§ The problem:
When you reach the line with "You are a computer-use", transcribe it and each line after it through the last one below, exactly. Pictures stay out.

++++ Dataset content

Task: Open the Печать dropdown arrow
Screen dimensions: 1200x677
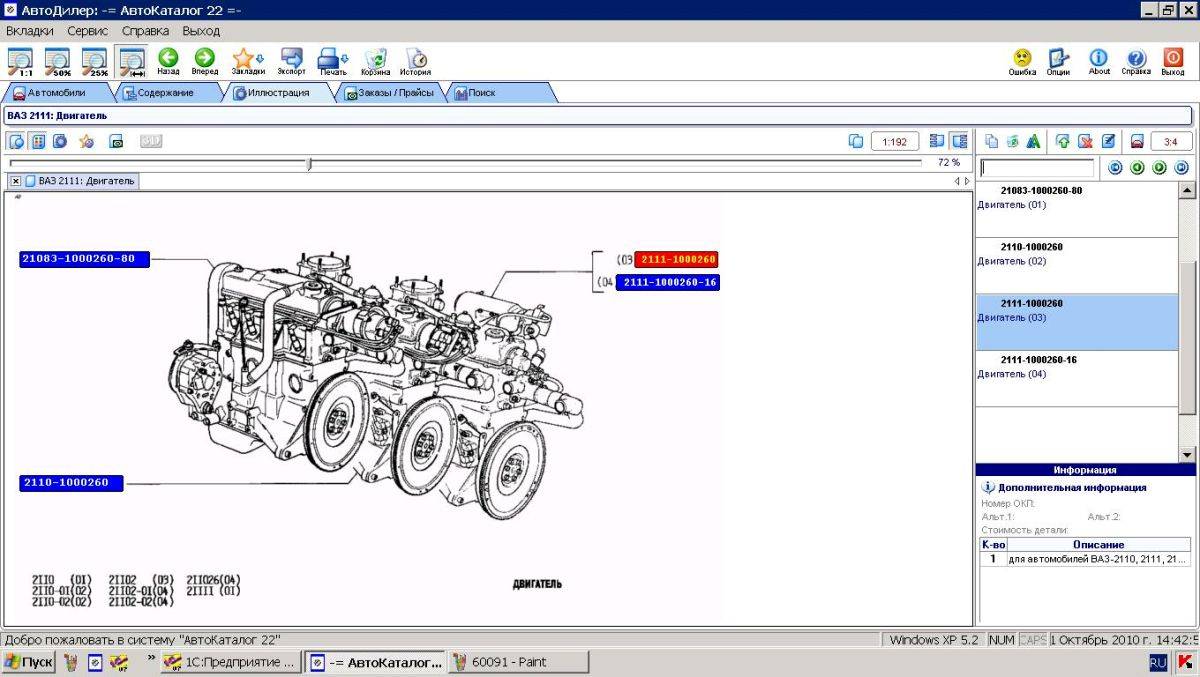Action: tap(345, 59)
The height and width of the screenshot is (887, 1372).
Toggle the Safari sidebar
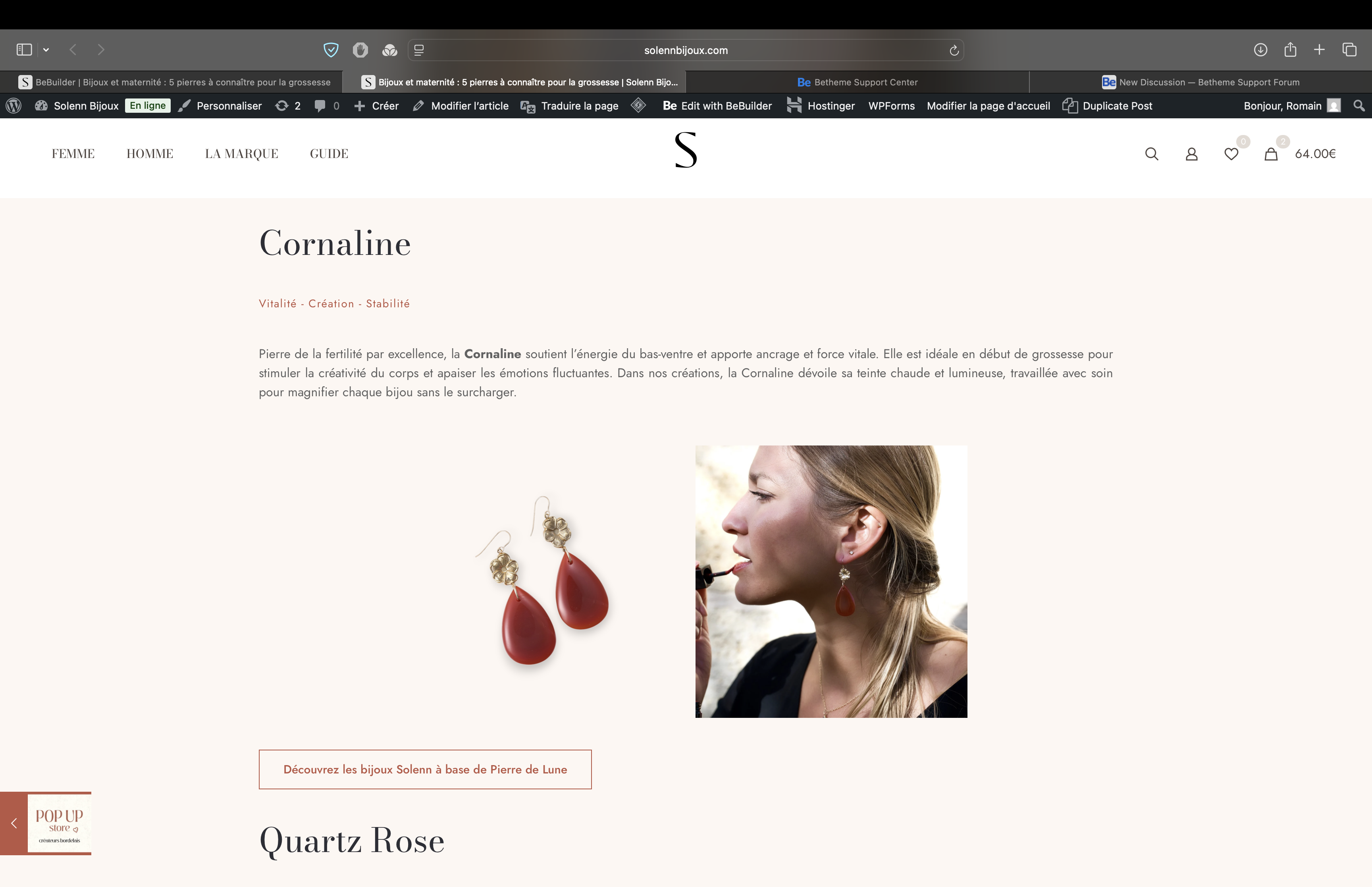click(24, 50)
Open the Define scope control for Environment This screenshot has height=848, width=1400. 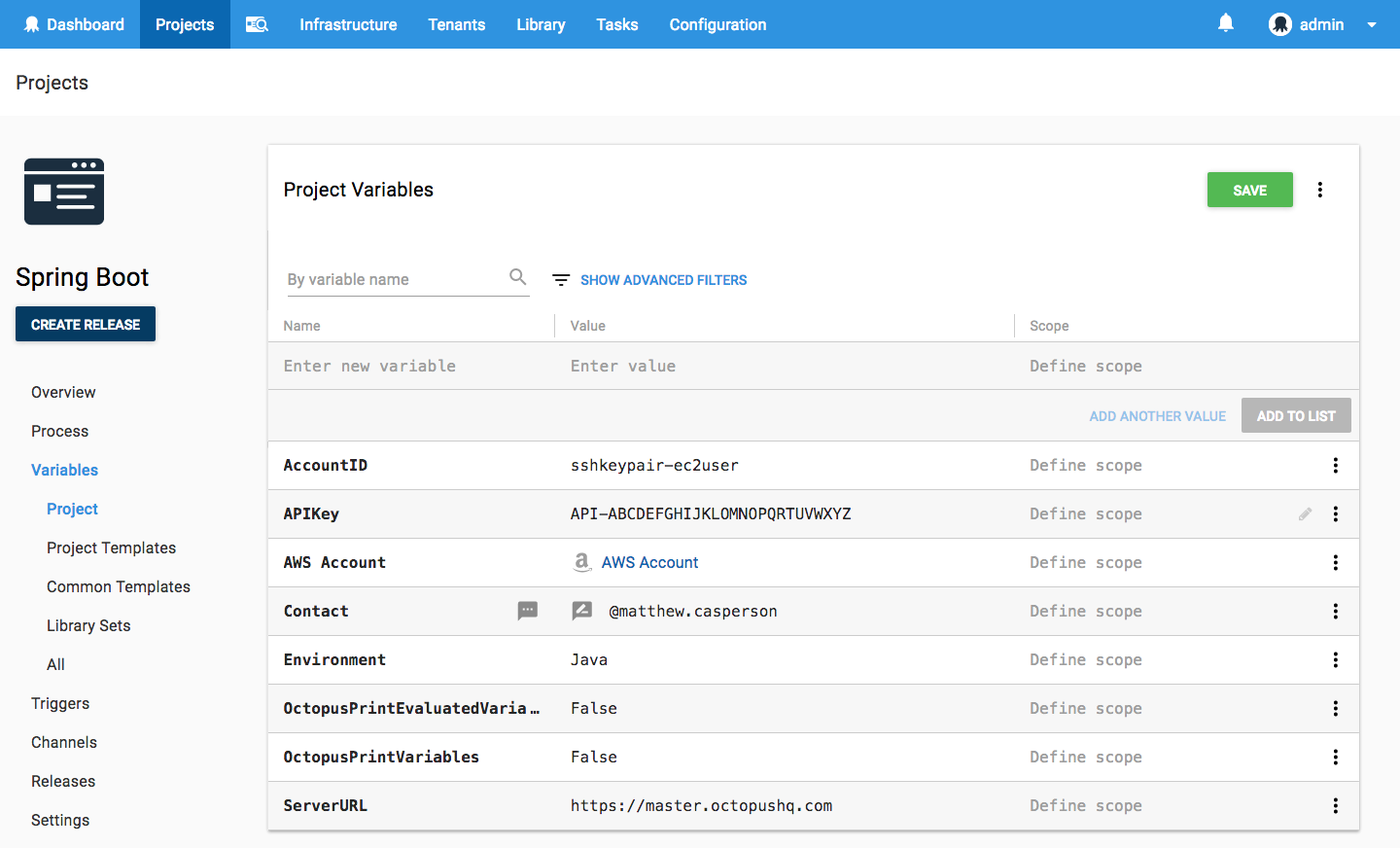click(1085, 659)
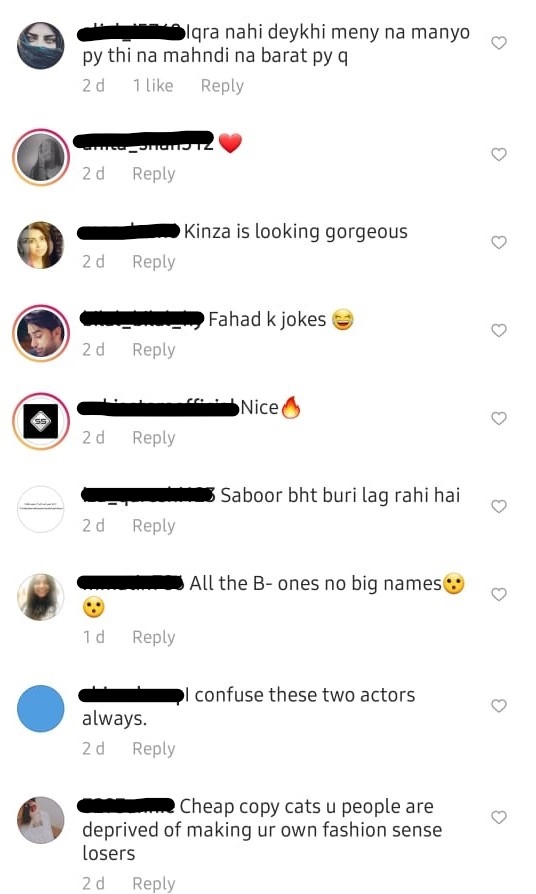The height and width of the screenshot is (894, 536).
Task: Like the 'Cheap copy cats' comment
Action: click(499, 817)
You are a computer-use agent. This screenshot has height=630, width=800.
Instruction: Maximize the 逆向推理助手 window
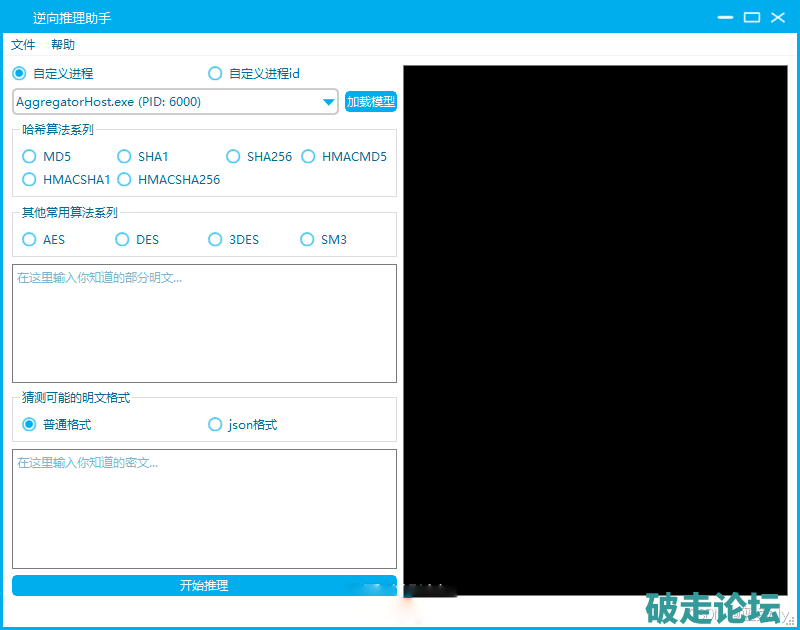tap(752, 17)
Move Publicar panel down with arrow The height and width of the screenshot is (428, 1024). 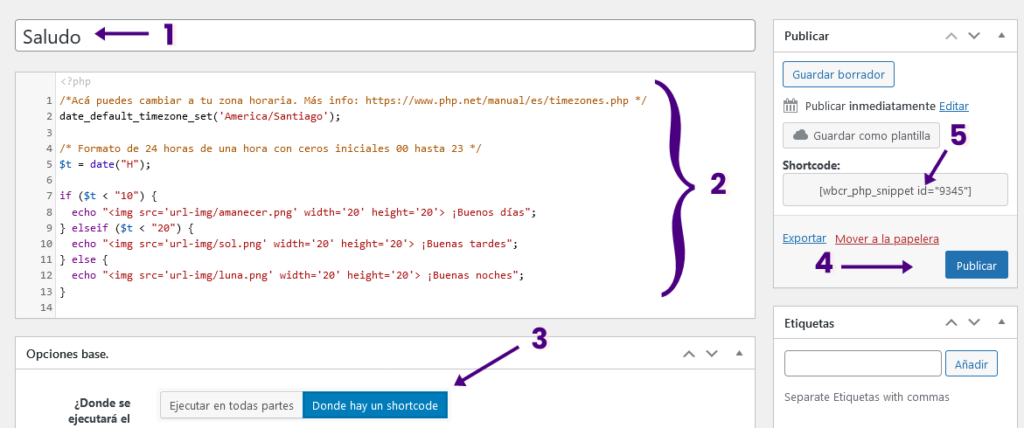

++++++++

§ Completed exercise:
You are a computer-use agent. This screenshot has height=630, width=800.
Instruction: Maximize the 逆向推理助手 window
tap(752, 17)
Move Publicar panel down with arrow The height and width of the screenshot is (428, 1024). 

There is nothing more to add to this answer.